Alain Kamal Martial, Cicatrices, Vents d’ailleurs, été 2011, 64 pages, 8 €, ISBN : 978-2-911412-86-8.
Parce que "notre époque est moins attentive au discours engagé contre nos barbaries" (p. 31), l’écrivain mahorais (né en 1974 à Mayotte, devenu territoire français d’Outre-Mer) s’/nous interroge : "est-il encore possible aujourd’hui qu’un homme parle à un autre homme ? comment convaincre par l’usage de la langue dans un monde où les armes sont un argument, le plomb qui frappe la tête, la lame qui tue de suite, le mot est stérile" (32)…
La mémoire traumatique suscite deux usages de la parole, social ou poétique, molaire ou moléculaire : l’un n’est que spirale tragique, perpétuation-malédiction-aliénation ; l’autre est débordement des limites de la langue, flux rythmique faisant sortir la langue de ses gonds, tourbillon extatique et hypnotique. Autrement dit, les cicatrices résultant d’une politique de la machette ne s’effacent pas par le sang, mais par l’invention d’une langue poétique : telle est, non pas la morale, mais l’impression de lecture qui se dégage de ce récit poétique fascinant.
Parce que ce livre nous apporte un vent d’ailleurs, provenant de ces territoires inouïs que constituent ceux de Césaire et de Raharimanana – et aussi que, parmi les courants d’air critiques soufflés par quelques blogs, il en est même un à contresens –, traçons notre propre sillage en ce territoire singulier.

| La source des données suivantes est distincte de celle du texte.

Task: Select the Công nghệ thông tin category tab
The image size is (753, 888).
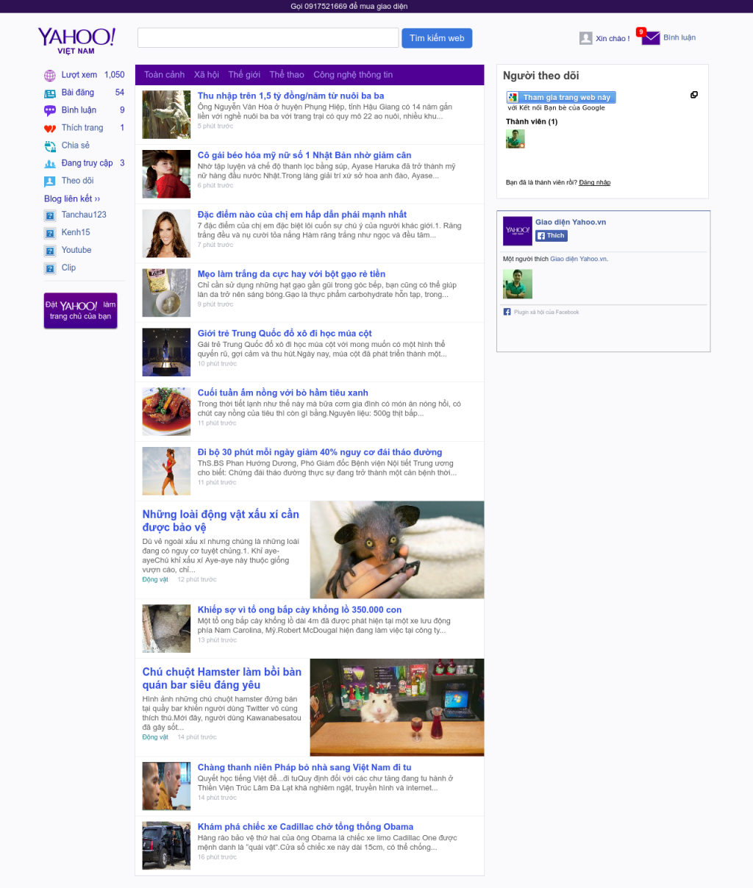Action: [x=354, y=74]
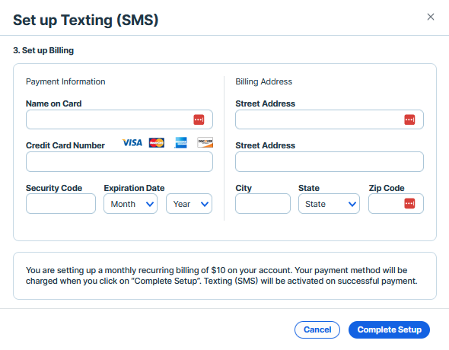The height and width of the screenshot is (350, 449).
Task: Click into the Credit Card Number field
Action: [119, 162]
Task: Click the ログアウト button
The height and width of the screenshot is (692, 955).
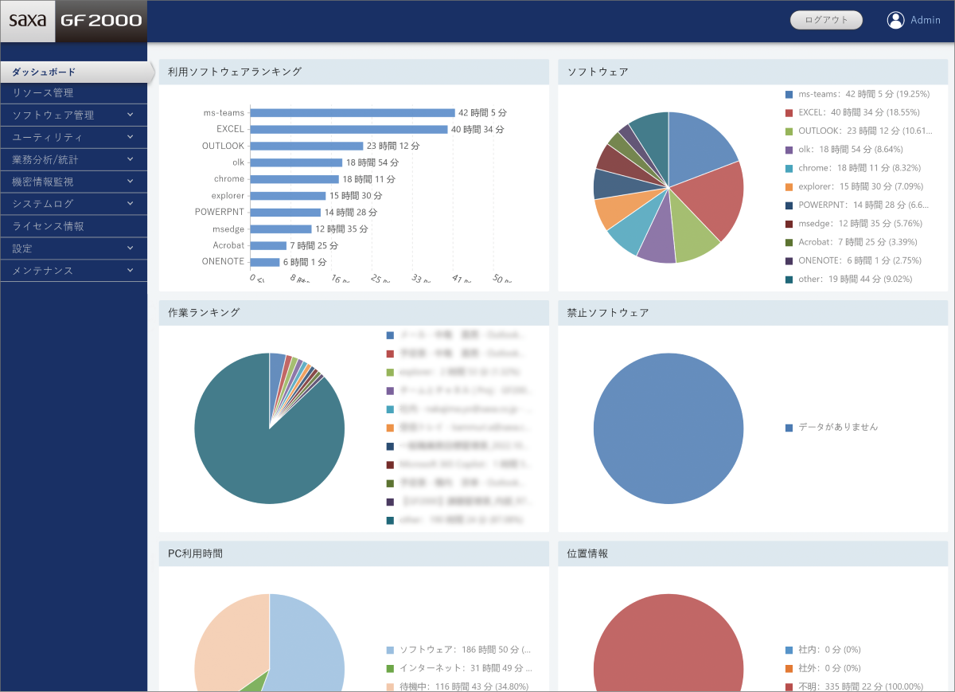Action: [826, 21]
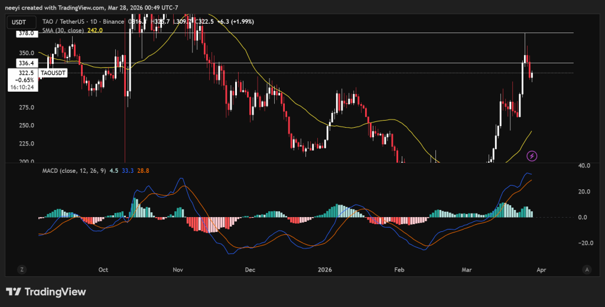Click the TAOUSDT last price label
605x307 pixels.
point(53,73)
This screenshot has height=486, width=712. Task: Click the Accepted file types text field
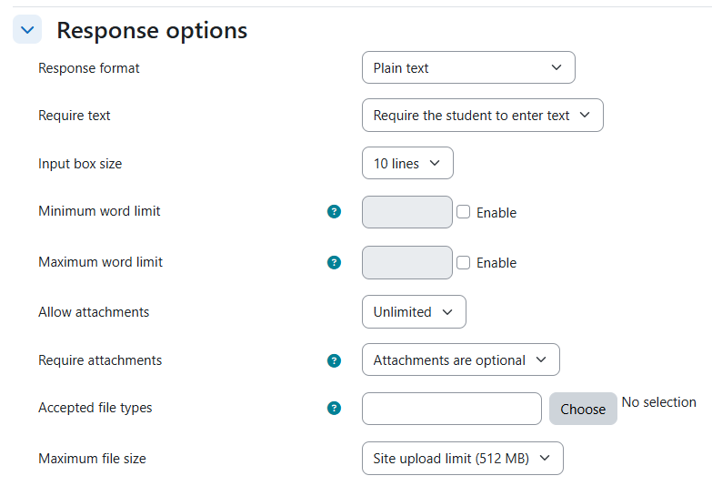pos(452,409)
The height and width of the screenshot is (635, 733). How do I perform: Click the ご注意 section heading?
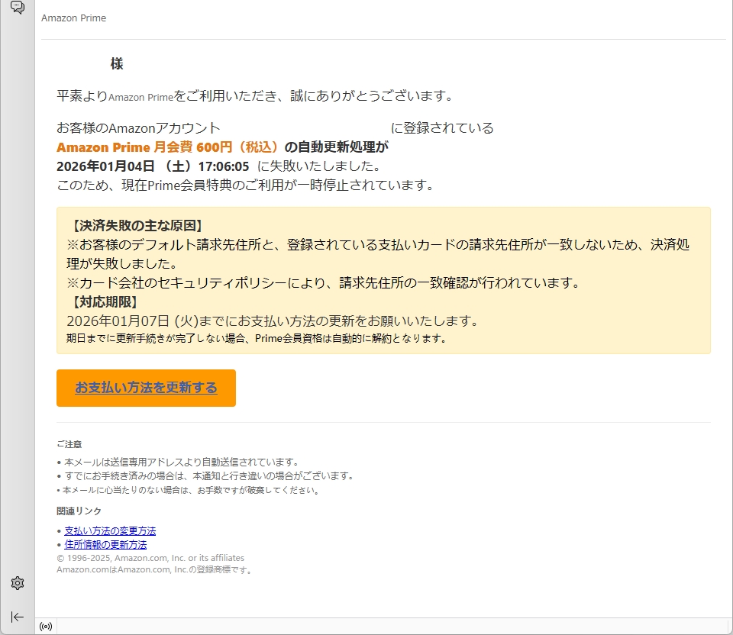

Un homme sans nom dans un noir pays sans nom du Continent noir, la machette à la main, au bord de l’innommable… Instant d’éternité : "la seconde est comme une chambre sans porte où le même circuit se répète"… Cette instantanéité est celle, tragique, du descendant sur qui pèse une haine séculaire : la machette appelle la machette… Ce geste qui s’inscrit dans une Histoire tragique demeure suspendu : arrêt sur une image qui hoquète… Une vision sublime : d’une intensité maximale, l’image-cristal (Deleuze) oscille entre réel et virtuel, ouvrant ici une nouvelle perspective sur un monde archaïque : "mais en quoi ces assassinats nous appartiennent si nous nous mettons à répéter des langues et nos bras à répéter des gestes que d’autres bras avant nous ont répétés, en quoi nous sommes ce que nous sommes ?" (p. 20) ; "en quoi la colère de ma mère est ma colère ?" (21)… Dans ce conflit tragique entre tradition et individuation, morale ancienne et morale nouvelle, le narrateur refuse la réduction de son devenir à un devoir-être-bête : "je ne partage pas avec vous cet espace d’être la bête qui regarde l’autre bête […] l’homme est une bête d’anéantissement, […] l’homme en face d’un autre homme ne s’accommode de l’un ou de l’autre que lorsque l’un ou l’autre accepte de se soumettre, de s’anéantir" (29).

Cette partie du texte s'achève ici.